--- Document passage Enclosed Below ---

- Cover to Black Hood Comics #12

Publication information
- Publisher: MLJ Magazines Inc
- Schedule: Quarterly
- Format: Ongoing series
- Publication date: Winter 1943 – Summer 1946
- No. of issues: 11
- Main character: Black Hood

Creative team
- Artist(s): Raymond Kinstler Bill Vigoda Harry Sahle Clem Weisbecker

= Black Hood Comics =

American anthology comic book

Black Hood Comics is the name of an American anthology comic book series published by MLJ Magazines Inc., more commonly known as MLJ Comics, for eleven issues between Winter 1943 and Summer 1946. The series featured MLJs costumed hero Black Hood, and "Boy Buddies", featuring Shield's partner 'Dusty the Boy Detective' and Wizard's side-kick 'Roy the Superboy', together with humor strips.

--- End of Enclosed Document passage ---

Could you set down everything in the Black Hood Comics article from "Creative team" down to "with humor strips.", word for word? Rely only on the Black Hood Comics article for what follows.

--- Data to examine Enclosed Below ---

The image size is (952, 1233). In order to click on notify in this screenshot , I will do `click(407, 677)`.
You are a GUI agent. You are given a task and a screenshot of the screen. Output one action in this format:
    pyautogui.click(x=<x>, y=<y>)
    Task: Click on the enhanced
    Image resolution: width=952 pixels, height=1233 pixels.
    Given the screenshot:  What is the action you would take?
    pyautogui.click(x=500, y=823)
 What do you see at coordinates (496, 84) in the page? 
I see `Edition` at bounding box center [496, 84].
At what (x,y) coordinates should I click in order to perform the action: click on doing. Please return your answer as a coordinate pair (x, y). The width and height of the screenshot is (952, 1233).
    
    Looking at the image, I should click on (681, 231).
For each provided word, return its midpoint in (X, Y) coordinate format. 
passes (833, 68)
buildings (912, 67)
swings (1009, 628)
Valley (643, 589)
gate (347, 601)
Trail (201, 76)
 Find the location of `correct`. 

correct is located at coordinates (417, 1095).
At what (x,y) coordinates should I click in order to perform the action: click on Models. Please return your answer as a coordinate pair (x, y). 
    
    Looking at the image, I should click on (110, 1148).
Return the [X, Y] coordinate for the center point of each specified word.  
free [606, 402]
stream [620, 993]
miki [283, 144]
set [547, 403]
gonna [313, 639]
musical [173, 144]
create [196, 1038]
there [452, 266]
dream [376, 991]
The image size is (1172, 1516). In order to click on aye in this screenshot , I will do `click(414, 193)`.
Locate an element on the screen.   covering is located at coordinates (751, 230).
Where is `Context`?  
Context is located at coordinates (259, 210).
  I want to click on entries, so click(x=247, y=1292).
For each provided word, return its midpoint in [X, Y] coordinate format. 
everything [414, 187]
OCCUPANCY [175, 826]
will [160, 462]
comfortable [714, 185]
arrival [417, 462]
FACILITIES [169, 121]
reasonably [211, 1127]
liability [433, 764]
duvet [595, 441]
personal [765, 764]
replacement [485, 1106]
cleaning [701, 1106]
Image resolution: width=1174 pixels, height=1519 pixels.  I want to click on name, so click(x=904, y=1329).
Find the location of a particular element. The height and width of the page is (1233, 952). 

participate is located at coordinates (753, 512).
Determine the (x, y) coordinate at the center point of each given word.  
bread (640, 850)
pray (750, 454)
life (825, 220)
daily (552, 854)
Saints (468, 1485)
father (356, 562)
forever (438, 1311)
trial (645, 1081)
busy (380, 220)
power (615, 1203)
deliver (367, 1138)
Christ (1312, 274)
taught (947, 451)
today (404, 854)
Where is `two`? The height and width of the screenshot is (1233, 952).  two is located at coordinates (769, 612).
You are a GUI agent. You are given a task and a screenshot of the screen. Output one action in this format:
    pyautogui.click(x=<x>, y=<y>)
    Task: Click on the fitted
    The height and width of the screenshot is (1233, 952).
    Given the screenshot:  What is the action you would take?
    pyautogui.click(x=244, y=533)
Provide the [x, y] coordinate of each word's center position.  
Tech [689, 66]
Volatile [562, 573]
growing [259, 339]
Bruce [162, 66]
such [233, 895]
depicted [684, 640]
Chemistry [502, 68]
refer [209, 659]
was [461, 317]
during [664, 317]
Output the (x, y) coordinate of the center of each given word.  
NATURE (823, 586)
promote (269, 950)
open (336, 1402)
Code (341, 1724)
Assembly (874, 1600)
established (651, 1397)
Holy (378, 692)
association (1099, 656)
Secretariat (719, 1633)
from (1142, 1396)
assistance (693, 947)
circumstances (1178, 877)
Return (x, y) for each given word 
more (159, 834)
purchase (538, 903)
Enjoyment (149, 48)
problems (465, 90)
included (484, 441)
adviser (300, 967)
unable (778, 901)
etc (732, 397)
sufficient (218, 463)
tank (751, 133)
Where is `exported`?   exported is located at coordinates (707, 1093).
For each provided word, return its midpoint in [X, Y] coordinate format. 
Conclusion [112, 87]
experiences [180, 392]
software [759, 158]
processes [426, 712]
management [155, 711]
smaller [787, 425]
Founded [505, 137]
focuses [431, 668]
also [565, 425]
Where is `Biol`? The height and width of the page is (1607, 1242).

--- End of Enclosed Data to examine ---

_Task response_
Creative team
- Artist(s): Raymond Kinstler Bill Vigoda Harry Sahle Clem Weisbecker

= Black Hood Comics =

American anthology comic book

Black Hood Comics is the name of an American anthology comic book series published by MLJ Magazines Inc., more commonly known as MLJ Comics, for eleven issues between Winter 1943 and Summer 1946. The series featured MLJs costumed hero Black Hood, and "Boy Buddies", featuring Shield's partner 'Dusty the Boy Detective' and Wizard's side-kick 'Roy the Superboy', together with humor strips.